Presunte tangenti all’Agenzia delle Entrate: dagli interrogatori emergono nuovi episodi

tribinale como palazzo di giustizia

Si è concluso ieri il “giro” di interrogatori dopo l’ondata di arresti per le presunte tangenti che ruotavano attorno all’Agenzia delle Entrate di Como.
Il giudice delle indagini preliminari di Como, Maria Luisa Lo Gatto, prossima a trasferirsi al dibattimento, ha chiuso la propria esperienza lavorativa nell’ufficio gip sentendo i commercialisti Alessandro Colombo e Claudio Quadranti, e Antonio Silipo, ex capo del Settore gestione risorse della Direzione regionale dell’Agenzia, attualmente in pensione. Tutti avrebbero fornito al giudice la propria versione dei fatti.
«Il nostro assistito ha risposto alle domande – confermano gli avvocati Edoardo Pacia e Luisa Scarrone, che hanno affiancato Alessandro Colombo – Ha fornito spiegazioni su tutti gli episodi per inquadrare più ampiamente la situazione».
Intanto però, mentre si ultimavano gli interrogatori, sono cominciati ad arrivare i primi verdetti in merito alle richieste di attenuazione delle misure (per ora tutte respinte) formulate da chi era già stato sentito. Il gip ha motivato le decisioni, sottolineando (dopo aver ricevuto il parere negativo del pm sull’eventuale attenuazione) come le esigenze cautelari siano ancora tutte in essere, soprattutto a fronte di una indagine sempre più ampia e che deve essere ancora sviscerata. Nel corso degli interrogatori, infatti, sarebbero già emersi molti più episodi di quelli che si trovavano nei capi di imputazione. Gli indagati, insomma, avrebbero iniziato a raccontare le loro esperienze, aggiungendo presunti accordi corruttivi che alla Procura lariana non erano noti.
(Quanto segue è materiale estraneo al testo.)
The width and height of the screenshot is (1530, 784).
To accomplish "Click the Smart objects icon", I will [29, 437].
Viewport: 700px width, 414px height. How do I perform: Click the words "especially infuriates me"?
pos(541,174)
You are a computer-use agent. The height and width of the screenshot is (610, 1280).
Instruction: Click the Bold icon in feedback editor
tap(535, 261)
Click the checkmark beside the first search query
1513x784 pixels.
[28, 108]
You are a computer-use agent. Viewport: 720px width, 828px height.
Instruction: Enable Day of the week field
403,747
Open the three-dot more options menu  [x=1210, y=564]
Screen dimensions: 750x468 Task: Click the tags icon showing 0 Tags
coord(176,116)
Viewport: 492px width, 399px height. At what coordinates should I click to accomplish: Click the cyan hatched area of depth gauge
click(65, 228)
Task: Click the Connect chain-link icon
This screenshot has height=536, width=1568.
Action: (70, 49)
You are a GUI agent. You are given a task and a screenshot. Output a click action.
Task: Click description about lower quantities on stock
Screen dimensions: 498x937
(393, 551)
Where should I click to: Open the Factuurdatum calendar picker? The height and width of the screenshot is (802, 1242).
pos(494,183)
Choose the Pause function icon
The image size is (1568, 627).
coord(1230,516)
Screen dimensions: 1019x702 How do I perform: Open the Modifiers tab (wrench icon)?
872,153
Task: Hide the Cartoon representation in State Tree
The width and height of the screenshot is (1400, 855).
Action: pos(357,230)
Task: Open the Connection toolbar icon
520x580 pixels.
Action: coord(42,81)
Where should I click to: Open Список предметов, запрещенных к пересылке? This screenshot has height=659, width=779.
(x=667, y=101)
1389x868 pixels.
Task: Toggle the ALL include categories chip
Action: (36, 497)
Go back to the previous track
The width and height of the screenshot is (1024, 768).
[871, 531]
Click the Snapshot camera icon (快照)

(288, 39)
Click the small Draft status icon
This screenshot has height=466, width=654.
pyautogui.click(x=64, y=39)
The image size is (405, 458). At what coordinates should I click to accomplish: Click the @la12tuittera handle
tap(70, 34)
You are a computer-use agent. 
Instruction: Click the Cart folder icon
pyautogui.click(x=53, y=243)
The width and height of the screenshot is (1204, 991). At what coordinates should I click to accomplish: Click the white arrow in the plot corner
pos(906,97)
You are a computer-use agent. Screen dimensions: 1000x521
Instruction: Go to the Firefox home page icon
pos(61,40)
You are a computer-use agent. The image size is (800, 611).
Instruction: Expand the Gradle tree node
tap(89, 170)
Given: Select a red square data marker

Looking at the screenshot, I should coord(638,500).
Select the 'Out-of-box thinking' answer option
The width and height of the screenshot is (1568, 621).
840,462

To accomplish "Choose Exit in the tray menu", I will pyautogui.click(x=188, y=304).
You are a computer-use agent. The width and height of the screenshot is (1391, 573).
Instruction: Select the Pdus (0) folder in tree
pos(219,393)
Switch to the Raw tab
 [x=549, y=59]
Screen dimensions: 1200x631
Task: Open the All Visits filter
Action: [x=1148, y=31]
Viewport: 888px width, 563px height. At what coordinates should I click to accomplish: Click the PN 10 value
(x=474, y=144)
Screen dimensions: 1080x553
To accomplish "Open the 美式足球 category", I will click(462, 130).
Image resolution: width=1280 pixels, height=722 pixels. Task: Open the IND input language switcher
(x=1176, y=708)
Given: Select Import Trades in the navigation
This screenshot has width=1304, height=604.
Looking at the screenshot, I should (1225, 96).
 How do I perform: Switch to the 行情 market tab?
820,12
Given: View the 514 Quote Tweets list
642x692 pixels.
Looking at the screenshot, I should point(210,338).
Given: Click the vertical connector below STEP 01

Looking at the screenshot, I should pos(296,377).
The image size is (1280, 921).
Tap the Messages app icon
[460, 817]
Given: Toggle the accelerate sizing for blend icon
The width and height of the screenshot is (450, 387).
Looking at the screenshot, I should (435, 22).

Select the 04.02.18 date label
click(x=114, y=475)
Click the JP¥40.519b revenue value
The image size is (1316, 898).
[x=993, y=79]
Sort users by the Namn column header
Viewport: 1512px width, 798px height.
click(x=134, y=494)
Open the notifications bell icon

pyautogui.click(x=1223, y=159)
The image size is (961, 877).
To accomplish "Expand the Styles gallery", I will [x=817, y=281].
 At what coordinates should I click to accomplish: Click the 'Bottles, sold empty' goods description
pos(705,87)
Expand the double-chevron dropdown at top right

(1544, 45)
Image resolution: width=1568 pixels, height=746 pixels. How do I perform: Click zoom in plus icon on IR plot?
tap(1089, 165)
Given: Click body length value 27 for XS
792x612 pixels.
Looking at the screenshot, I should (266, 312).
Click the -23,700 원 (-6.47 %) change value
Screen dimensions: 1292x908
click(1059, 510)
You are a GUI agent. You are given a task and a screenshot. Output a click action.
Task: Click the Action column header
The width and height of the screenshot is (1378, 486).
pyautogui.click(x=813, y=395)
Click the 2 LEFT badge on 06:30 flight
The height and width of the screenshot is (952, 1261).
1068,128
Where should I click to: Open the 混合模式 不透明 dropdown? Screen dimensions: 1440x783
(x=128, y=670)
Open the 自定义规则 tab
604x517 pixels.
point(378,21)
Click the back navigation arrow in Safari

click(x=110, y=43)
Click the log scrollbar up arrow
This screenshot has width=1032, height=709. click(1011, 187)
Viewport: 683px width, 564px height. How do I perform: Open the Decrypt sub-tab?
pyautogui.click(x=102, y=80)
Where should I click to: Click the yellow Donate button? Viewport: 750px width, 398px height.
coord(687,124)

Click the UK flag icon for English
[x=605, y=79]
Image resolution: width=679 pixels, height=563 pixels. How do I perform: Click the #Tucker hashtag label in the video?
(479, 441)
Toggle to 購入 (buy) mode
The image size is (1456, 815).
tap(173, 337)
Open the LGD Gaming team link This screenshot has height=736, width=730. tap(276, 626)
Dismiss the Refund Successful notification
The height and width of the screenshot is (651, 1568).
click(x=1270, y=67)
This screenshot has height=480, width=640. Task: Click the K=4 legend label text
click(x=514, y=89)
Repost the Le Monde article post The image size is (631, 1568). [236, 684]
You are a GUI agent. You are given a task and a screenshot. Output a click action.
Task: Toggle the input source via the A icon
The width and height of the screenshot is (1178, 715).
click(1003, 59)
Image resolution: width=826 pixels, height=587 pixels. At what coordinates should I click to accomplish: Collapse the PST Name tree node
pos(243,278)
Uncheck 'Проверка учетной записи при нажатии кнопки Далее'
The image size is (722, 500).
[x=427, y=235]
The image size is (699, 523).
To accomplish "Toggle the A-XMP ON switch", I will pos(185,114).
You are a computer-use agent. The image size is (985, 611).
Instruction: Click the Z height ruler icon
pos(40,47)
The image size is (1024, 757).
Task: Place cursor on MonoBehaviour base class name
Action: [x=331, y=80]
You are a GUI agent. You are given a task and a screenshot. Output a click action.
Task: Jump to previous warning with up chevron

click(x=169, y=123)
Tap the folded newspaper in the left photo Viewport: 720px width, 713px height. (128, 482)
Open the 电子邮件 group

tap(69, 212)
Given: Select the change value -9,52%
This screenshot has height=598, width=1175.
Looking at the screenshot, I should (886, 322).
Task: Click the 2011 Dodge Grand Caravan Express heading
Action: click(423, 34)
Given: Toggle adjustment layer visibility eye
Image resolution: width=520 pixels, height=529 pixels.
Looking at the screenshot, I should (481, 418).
Un vaso che era già stato scoperchiato, e che tuttavia sarebbe stato ulteriormente riempito dalle parole di più professionisti tra quelli sentiti. Tangenti che andavano dai 400 ai 500 euro a pratica, cifre relativamente basse che tuttavia racconterebbero – secondo l’accusa – la ritualità di quanto avveniva per sistemare le pendenze con il fisco dei clienti dei diversi studi.
La sensazione, insomma, è che questa inchiesta – giunta già alla seconda ondata di arresti – si stia allargando giorno dopo giorno. Motivo che ha portato il gip a ritenere necessarie «ulteriori investigazioni» che sarebbero «in corso», confermando nello stesso tempo «l’esigenza di mantenere le misure custodiali» in essere.
Indagini che saranno volte «a meglio definire i ruoli ricoperti all’interno delle vicende corruttive – scrive il gip – e a chiarire l’eventuale compartecipazione di altri soggetti», ma anche a «svelare nuovi episodi corruttivi ancora non emersi». Un sistema che, secondo un indagato, andava avanti almeno da 10 anni, con decine di episodi che ora dovranno essere vagliati.